26. The authorities and industry were optimistic about the financial center’s prospects under the changing environment. They saw the financial industry capable of adapting to more transparency and to upcoming EU-driven regulatory changes. They noted that these trends, which they called for, could even have upside risks as they could strengthen the financial center’s advantages. They pointed in particular to the “eco-system” developed over time in Luxembourg as a powerful selling point to attract new businesses—a unique concentration of diversified financial institutions and related services, providing services based on the EU rulebook and the civil law tradition, and supported by the multi-lingual workforce. They were also positive about the move toward a euro area banking union, as it would ensure a level playing field and contribute to the stability of the European banking system. The comprehensive assessment by the ECB was not seen as likely to raise any substantial issue as the authorities viewed banks as well capitalized and with limited exposures to risky assets. They emphasized that the national supervisors would continue to work closely with the SSM after its establishment, as envisaged in related regulations.

27. Supervisors stressed, though, the importance of moving in collaboration with European partners. They were open to consider additional capital buffers for systemic and domestically-oriented banks. They noted, however, that these measures would have to be carried out over time and in consultation with EU partners—once the full picture of CRD IV implementation became clearer in the euro area. The authorities explained their plan to move ahead expeditiously to set up an ex-ante deposit guarantee scheme and saw merit in maintaining the current overall level of protection even as they moved to this ex-ante system.

* **DATA SECTION**:
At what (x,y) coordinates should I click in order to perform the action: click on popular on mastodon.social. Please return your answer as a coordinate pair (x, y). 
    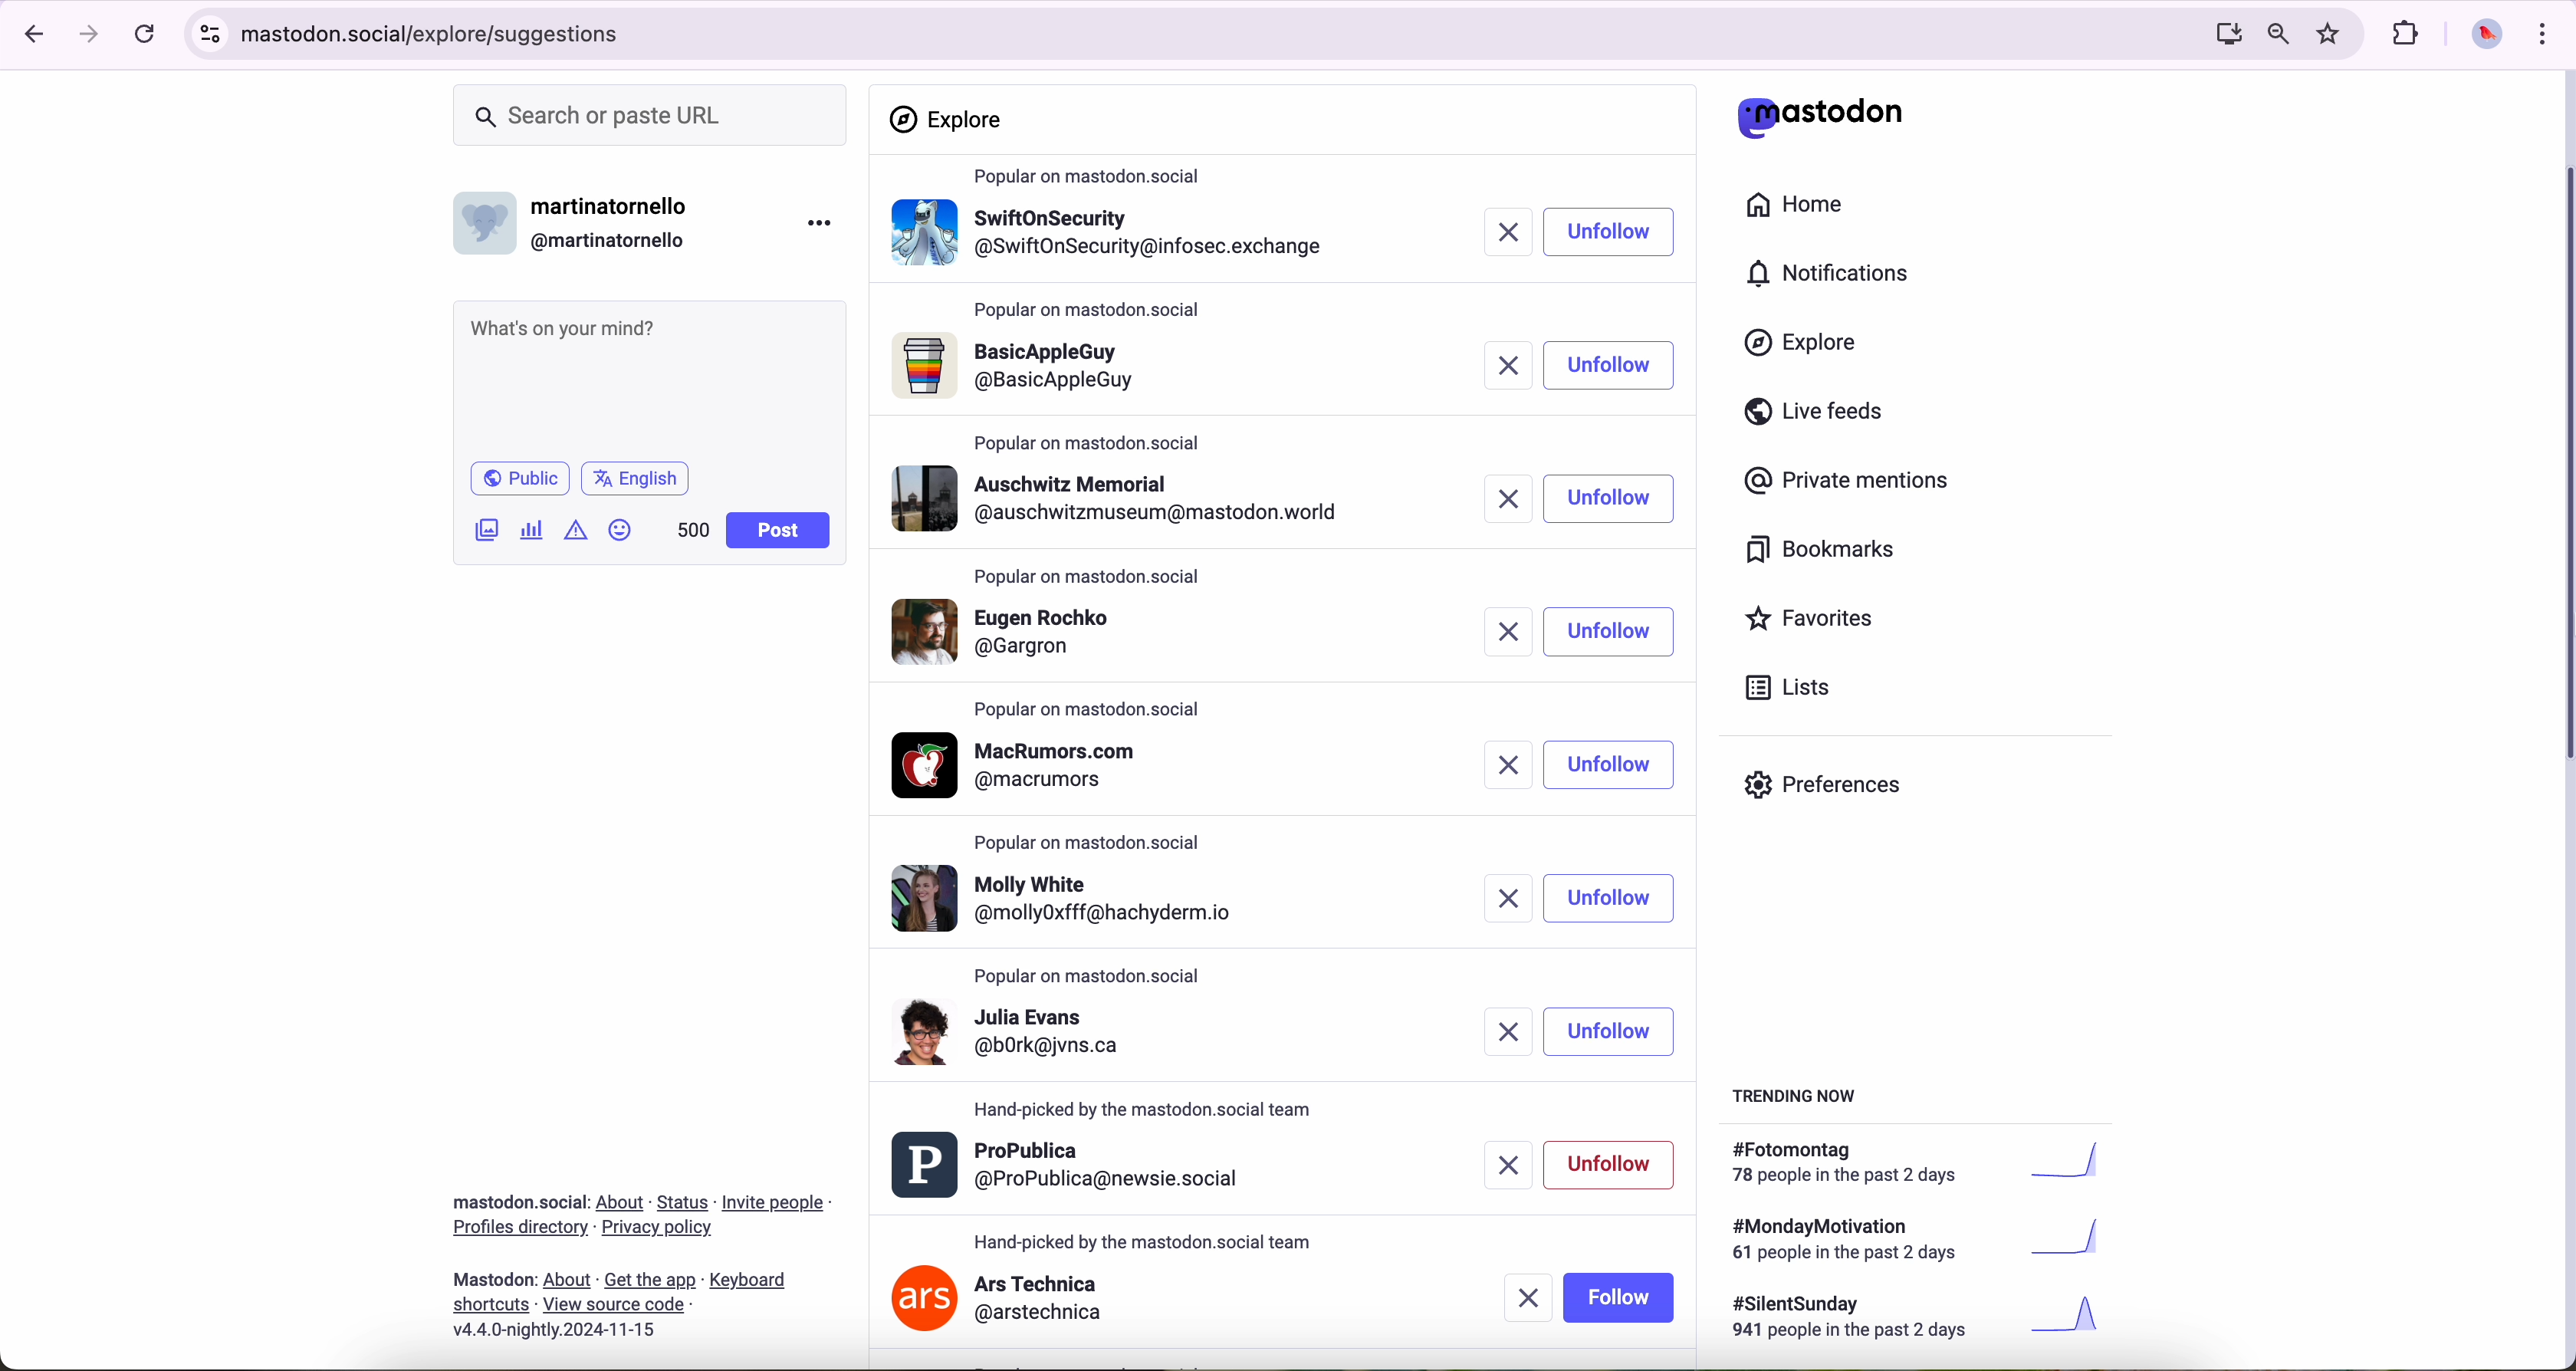
    Looking at the image, I should click on (1090, 439).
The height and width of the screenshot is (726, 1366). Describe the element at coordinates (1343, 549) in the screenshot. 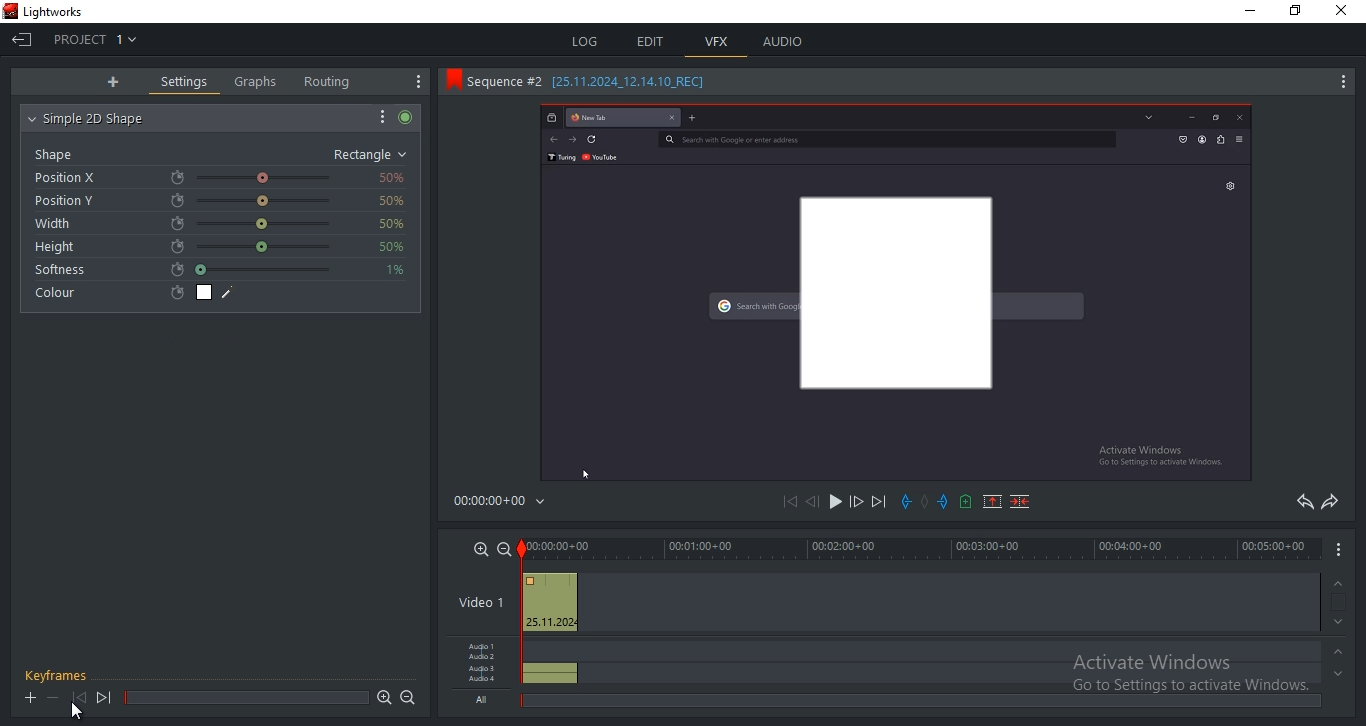

I see `options` at that location.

* **WHAT IS ASKED**:
1 – In the text on Luxembourg's financial center, what did the authorities point to as a powerful selling point for attracting new businesses?
2 – Using the text on Luxembourg's financial center, explain why the authorities did not expect the ECB's comprehensive assessment to raise any substantial issue.
3 – Continue the text on Luxembourg's financial center from its last sentence, not the data after it.

* **ANSWERS TO THE PROBLEMS**:
1 – They pointed to the "eco-system" built up over time in Luxembourg. It is a unique concentration of diversified financial institutions and related services, working under the EU rulebook and the civil law tradition and backed by a multi-lingual workforce.

2 – The authorities viewed Luxembourg's banks as well capitalized. They also saw the banks as having only limited exposures to risky assets.

3 –
28. The authorities broadly shared staff’s views on possible sources of risks for the financial sector. They agreed on the need to closely monitor banks’ residential real estate exposure and to consider further measures if need be, but preferred for now to wait for the full effects of recent measures. They concurred on the need to continuously monitor risks arising from growing interconnections within the financial sector and from diversification efforts, but at this point, did not see those links posing a substantial risk to the sector’s stability. The authorities agreed with the need to communicate more proactively their focus on investor protection. Finally, the authorities indicated that they are waiting for the adoption of the 4th AML/CFT Directive to revise their legal framework in line with international and regional standards, but that they had already taken preparatory steps with regard to tax crimes and the transparency of legal persons and arrangements.

C. Supporting Economic Diversification beyond the Financial Sector

29. The authorities are implementing a diversification strategy beyond financial activities. They have been targeting specific sectors of growth (i.e. logistics, ICT, bio- and eco-technologies), and efforts are starting to bear fruit, in particular in the fledging but rapidly growing ICT sector.

30. However, despite a strong external position, underlying trends are less benign. Wages have continued to increase rapidly, even after the crisis, and this despite a decline in productivity and slower employment growth. As a result, the increase in unit labor costs has outpaced that in euro area neighbors by about 20 percent since 2007. The automatic wage indexation mechanism played a critical role, making it difficult for wages to adjust to declining productivity since the crisis; staff analysis suggests that it contributed to more than half of the persistent wedge between Luxembourg and euro area inflation (Box 5). Despite strong economic performance in pre-crisis years, and a solid external position, structural problems in the labor market, as exemplified by the continuous increase in long term unemployment and skills mismatch at the lower end of the wage scale, could eventually erode competitiveness, and hamper long-term growth potential.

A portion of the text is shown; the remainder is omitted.